-- start of Listed entries --

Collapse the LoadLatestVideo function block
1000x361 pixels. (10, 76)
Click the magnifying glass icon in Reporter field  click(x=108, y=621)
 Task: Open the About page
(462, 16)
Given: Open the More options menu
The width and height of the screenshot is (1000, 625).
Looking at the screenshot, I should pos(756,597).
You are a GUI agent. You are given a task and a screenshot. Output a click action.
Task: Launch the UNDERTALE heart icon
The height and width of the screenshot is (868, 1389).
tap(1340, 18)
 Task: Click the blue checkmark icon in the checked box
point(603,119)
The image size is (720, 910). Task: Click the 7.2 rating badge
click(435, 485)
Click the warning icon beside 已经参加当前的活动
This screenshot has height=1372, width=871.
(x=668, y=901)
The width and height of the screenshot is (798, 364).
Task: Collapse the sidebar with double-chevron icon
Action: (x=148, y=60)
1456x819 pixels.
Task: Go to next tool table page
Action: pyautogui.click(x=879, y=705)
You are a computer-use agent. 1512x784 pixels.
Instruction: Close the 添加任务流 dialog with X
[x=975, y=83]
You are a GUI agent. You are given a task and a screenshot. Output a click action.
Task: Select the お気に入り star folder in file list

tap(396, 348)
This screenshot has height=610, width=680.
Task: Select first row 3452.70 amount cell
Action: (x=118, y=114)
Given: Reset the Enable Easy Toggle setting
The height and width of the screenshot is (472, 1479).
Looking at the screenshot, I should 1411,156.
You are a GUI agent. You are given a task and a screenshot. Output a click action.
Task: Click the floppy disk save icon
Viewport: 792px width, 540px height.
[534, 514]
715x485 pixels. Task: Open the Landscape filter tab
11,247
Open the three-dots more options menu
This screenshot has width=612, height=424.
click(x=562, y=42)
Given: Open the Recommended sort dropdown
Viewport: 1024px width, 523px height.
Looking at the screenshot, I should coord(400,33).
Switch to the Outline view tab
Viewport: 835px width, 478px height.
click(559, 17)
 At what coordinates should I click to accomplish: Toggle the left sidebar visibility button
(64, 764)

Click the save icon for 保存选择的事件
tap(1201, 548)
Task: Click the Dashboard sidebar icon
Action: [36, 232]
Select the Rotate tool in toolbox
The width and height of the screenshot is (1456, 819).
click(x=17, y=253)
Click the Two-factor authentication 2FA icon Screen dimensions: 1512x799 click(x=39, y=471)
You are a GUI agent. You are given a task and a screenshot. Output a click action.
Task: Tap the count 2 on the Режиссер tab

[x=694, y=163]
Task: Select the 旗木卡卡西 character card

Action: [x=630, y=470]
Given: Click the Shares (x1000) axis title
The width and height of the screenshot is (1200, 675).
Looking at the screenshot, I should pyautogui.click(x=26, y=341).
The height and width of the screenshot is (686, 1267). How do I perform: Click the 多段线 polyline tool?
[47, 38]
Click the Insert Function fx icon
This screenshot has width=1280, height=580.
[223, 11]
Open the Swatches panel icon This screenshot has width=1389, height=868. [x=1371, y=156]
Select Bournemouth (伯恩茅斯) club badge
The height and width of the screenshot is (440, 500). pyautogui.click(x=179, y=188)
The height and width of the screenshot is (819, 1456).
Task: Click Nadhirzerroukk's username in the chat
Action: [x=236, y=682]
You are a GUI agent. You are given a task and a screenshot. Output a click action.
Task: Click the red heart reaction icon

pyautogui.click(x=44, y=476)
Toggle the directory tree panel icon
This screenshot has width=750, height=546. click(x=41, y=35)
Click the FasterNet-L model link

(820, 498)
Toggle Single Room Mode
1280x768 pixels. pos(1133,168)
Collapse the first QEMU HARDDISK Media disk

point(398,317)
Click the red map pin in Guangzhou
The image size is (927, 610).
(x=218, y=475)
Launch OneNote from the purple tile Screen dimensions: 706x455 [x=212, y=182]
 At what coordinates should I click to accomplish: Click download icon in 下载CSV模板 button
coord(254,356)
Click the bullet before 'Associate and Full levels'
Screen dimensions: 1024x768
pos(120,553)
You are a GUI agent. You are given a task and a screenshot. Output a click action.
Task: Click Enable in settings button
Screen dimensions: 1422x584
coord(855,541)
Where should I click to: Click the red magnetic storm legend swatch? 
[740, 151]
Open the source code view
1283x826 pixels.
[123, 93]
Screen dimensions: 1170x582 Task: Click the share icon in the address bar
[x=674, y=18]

-- end of Listed entries --

— Work to be completed —
Can you rewrite every item above as a numbered list, one line per number, with the blank lines dropped?

— Task output —
1. Collapse the LoadLatestVideo function block
2. 1000x361 pixels. (10, 76)
3. Click the magnifying glass icon in Reporter field  click(x=108, y=621)
4.  Task: Open the About page
5. (462, 16)
6. Given: Open the More options menu
7. The width and height of the screenshot is (1000, 625).
8. Looking at the screenshot, I should pos(756,597).
9. You are a GUI agent. You are given a task and a screenshot. Output a click action.
10. Task: Launch the UNDERTALE heart icon
11. The height and width of the screenshot is (868, 1389).
12. tap(1340, 18)
13.  Task: Click the blue checkmark icon in the checked box
14. point(603,119)
15. The image size is (720, 910). Task: Click the 7.2 rating badge
16. click(435, 485)
17. Click the warning icon beside 已经参加当前的活动
18. This screenshot has height=1372, width=871.
19. (x=668, y=901)
20. The width and height of the screenshot is (798, 364).
21. Task: Collapse the sidebar with double-chevron icon
22. Action: (x=148, y=60)
23. 1456x819 pixels.
24. Task: Go to next tool table page
25. Action: pyautogui.click(x=879, y=705)
26. You are a computer-use agent. 1512x784 pixels.
27. Instruction: Close the 添加任务流 dialog with X
28. [x=975, y=83]
29. You are a GUI agent. You are given a task and a screenshot. Output a click action.
30. Task: Select the お気に入り star folder in file list
31. tap(396, 348)
32. This screenshot has height=610, width=680.
33. Task: Select first row 3452.70 amount cell
34. Action: (x=118, y=114)
35. Given: Reset the Enable Easy Toggle setting
36. The height and width of the screenshot is (472, 1479).
37. Looking at the screenshot, I should 1411,156.
38. You are a GUI agent. You are given a task and a screenshot. Output a click action.
39. Task: Click the floppy disk save icon
40. Viewport: 792px width, 540px height.
41. [534, 514]
42. 715x485 pixels. Task: Open the Landscape filter tab
43. 11,247
44. Open the three-dots more options menu
45. This screenshot has width=612, height=424.
46. click(x=562, y=42)
47. Given: Open the Recommended sort dropdown
48. Viewport: 1024px width, 523px height.
49. Looking at the screenshot, I should coord(400,33).
50. Switch to the Outline view tab
51. Viewport: 835px width, 478px height.
52. click(559, 17)
53.  At what coordinates should I click to accomplish: Toggle the left sidebar visibility button
54. (64, 764)
55. Click the save icon for 保存选择的事件
56. tap(1201, 548)
57. Task: Click the Dashboard sidebar icon
58. Action: [36, 232]
59. Select the Rotate tool in toolbox
60. The width and height of the screenshot is (1456, 819).
61. click(x=17, y=253)
62. Click the Two-factor authentication 2FA icon Screen dimensions: 1512x799 click(x=39, y=471)
63. You are a GUI agent. You are given a task and a screenshot. Output a click action.
64. Task: Tap the count 2 on the Режиссер tab
65. [x=694, y=163]
66. Task: Select the 旗木卡卡西 character card
67. Action: [x=630, y=470]
68. Given: Click the Shares (x1000) axis title
69. The width and height of the screenshot is (1200, 675).
70. Looking at the screenshot, I should pyautogui.click(x=26, y=341).
71. The height and width of the screenshot is (686, 1267). How do I perform: Click the 多段线 polyline tool?
72. [47, 38]
73. Click the Insert Function fx icon
74. This screenshot has width=1280, height=580.
75. [223, 11]
76. Open the Swatches panel icon This screenshot has width=1389, height=868. [x=1371, y=156]
77. Select Bournemouth (伯恩茅斯) club badge
78. The height and width of the screenshot is (440, 500). pyautogui.click(x=179, y=188)
79. The height and width of the screenshot is (819, 1456).
80. Task: Click Nadhirzerroukk's username in the chat
81. Action: [x=236, y=682]
82. You are a GUI agent. You are given a task and a screenshot. Output a click action.
83. Task: Click the red heart reaction icon
84. pyautogui.click(x=44, y=476)
85. Toggle the directory tree panel icon
86. This screenshot has width=750, height=546. click(x=41, y=35)
87. Click the FasterNet-L model link
88. (820, 498)
89. Toggle Single Room Mode
90. 1280x768 pixels. pos(1133,168)
91. Collapse the first QEMU HARDDISK Media disk
92. point(398,317)
93. Click the red map pin in Guangzhou
94. The image size is (927, 610).
95. (x=218, y=475)
96. Launch OneNote from the purple tile Screen dimensions: 706x455 [x=212, y=182]
97.  At what coordinates should I click to accomplish: Click download icon in 下载CSV模板 button
98. coord(254,356)
99. Click the bullet before 'Associate and Full levels'
100. Screen dimensions: 1024x768
101. pos(120,553)
102. You are a GUI agent. You are given a task and a screenshot. Output a click action.
103. Task: Click Enable in settings button
104. Screen dimensions: 1422x584
105. coord(855,541)
106. Where should I click to: Click the red magnetic storm legend swatch? 
107. [740, 151]
108. Open the source code view
109. 1283x826 pixels.
110. [123, 93]
111. Screen dimensions: 1170x582 Task: Click the share icon in the address bar
112. [x=674, y=18]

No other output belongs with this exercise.